What is measured in this experiment is the interval between successful tests of the Bernoulli experiment, where success is defined as random() mod k == 0 for some k (36 in OP). Unfortunately, this is overshadowed by the fact that the implementation of random() means that Bernoulli's tests are not statistically independent.
We will write rnd i to output i th "random ()" and note that:
rnd i = rnd i-31 + rnd i-3 with a probability of 0.75
rnd i = rnd i-31 + rnd i-3 + 1 with a probability of 0.25
(see picture below for illustration).
Suppose rnd i-31 mod k == 0 , and we are currently looking at rnd i . Then it should be so that rnd i-3 mod k β 0 , because otherwise we would calculate the cycle as the length k-3 .
But (most of the time) (mod k): rnd i = rnd i-31 + rnd i-3 = rnd i-3 β 0 .
Thus, the current study is not statistically independent from previous trials, and the 31st trial after success will be much less successful than in the unbiased series of Bernoulli trials.
The usual advice for using linear congruent generators that does not actually apply to the random() algorithm is to use higher order bits instead of the lower bits, because the higher order bit is βmoreβ random (that is, less correlated with sequential values). But this will not work in this case either, because the above identities are equally valid for the high log k bits function as for the mod k == low log k bits function.
In fact, we could expect a linear congruent generator to work better, especially if we use high-order output bits, because although LCG is not particularly good at Monte Carlo simulations, it does not suffer from random() linear feedback.
random , for the default case:
Let state be a vector of unsigned lengths.

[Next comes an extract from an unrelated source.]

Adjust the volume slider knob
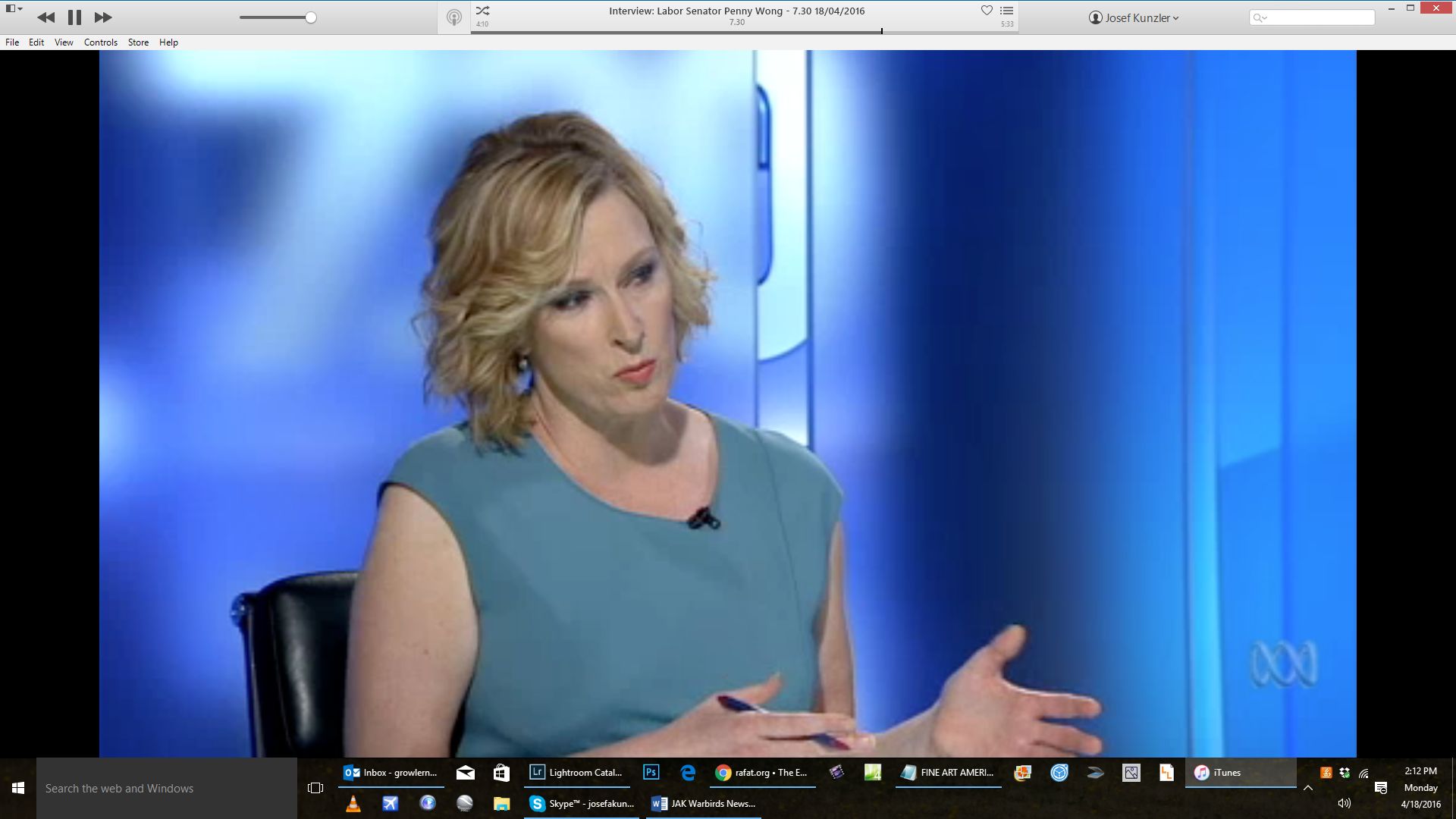The width and height of the screenshot is (1456, 819). 311,17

Initialize state 0 ...state 30 using the seed, some fixed values, and a mixing algorithm. For simplicity, we can consider the state vector to be infinite, although only the last 31 values ββare used, therefore it is actually implemented as a ring buffer.
To generate rnd i : (Note: β mod 2 32 .)
state i = state i-31 β state i-3
rnd i = (state i - (state i mod 2)) / 2
Now notice that:
(i + j) mod 2 = i mod 2 + j mod 2 if i mod 2 == 0 or j mod 2 == 0
(i + j) mod 2 = i mod 2 + j mod 2 - 2 if i mod 2 == 1 and j mod 2 == 1
If i and j evenly distributed, the first case will occur in 75% of cases, and the second case - 25%.

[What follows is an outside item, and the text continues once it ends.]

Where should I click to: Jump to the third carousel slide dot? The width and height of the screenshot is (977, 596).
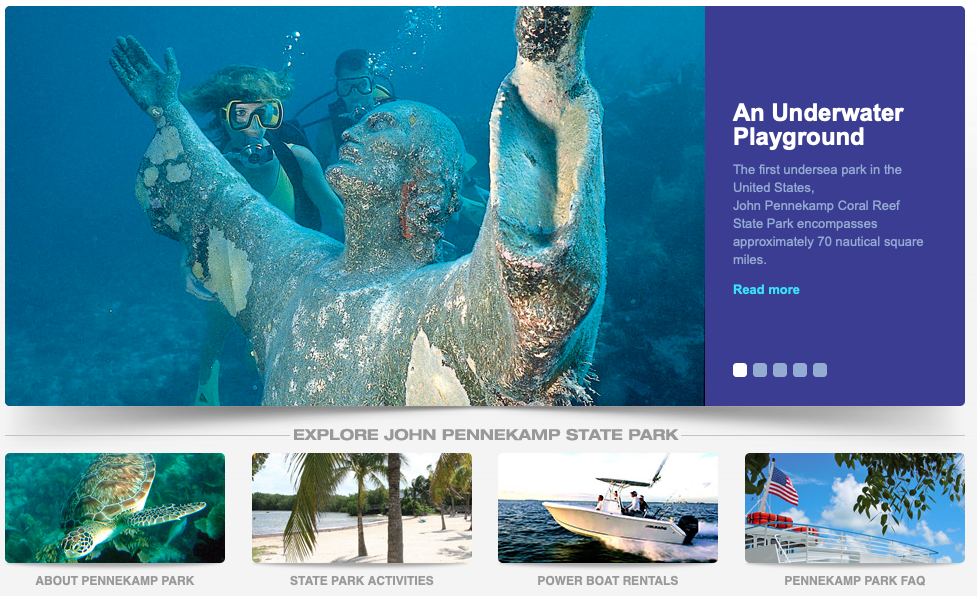[779, 370]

So, by substituting into the generation formula:
rnd i = (state i-31 β state i-3 - ((state i-31 + state i-3 ) mod 2)) / 2
= ((state i-31 - (state i-31 mod 2)) β (state i-3 - (state i-3 mod 2))) / 2 or
= ((state i-31 - (state i-31 mod 2)) β (state i-3 - (state i-3 mod 2)) + 2) / 2
Two cases can be further reduced to:
rnd i = rnd i-31 β rnd i-3
rnd i = rnd i-31 & oplus; rnd i-3 + 1
As above, the first case arises in 75% of cases, considering that rnd i-31 and rnd i-3 are independently inferred from the uniform distribution (which they are not, but this is a reasonable first approximation).